**Text excerpt**.
_____
Juneau residents have had a choice in local phone service since spring. But officials from General Communication Inc., the new provider on the block, believe competition has been hindered because its customers are having difficulty getting phone service installed through Alaska Communications Systems.
GCI leases part of ACS's local network as a result of the federal Telecommunications Act of 1996, which was passed by Congress to increase competition in the telecommunications industry and secure lower prices and better service for consumers.
Doug Harris, who moved to town in mid-August, tried to set up local phone service in early September. Local phone service refers to calls that are not long distance.
"We called GCI first because they offered inexpensive Internet service, and they said it would take four weeks to set up," Harris said. "The operator actually recommended that we go to ACS for local service, because she said it would take too long (with GCI)."
Harris signed up for a "bundle" from ACS, which provided several features such as call waiting and at the time included a free phone, and said he had a dial tone before he even got home from the ACS office.
_____
**Information provided**.
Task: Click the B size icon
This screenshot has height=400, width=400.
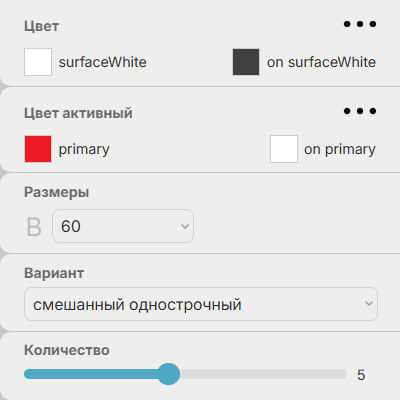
_____
**Instructions to follow**. List every organization the text on Juneau local phone service names.

**Expected output**. General Communication Inc. (GCI), Alaska Communications Systems (ACS), Congress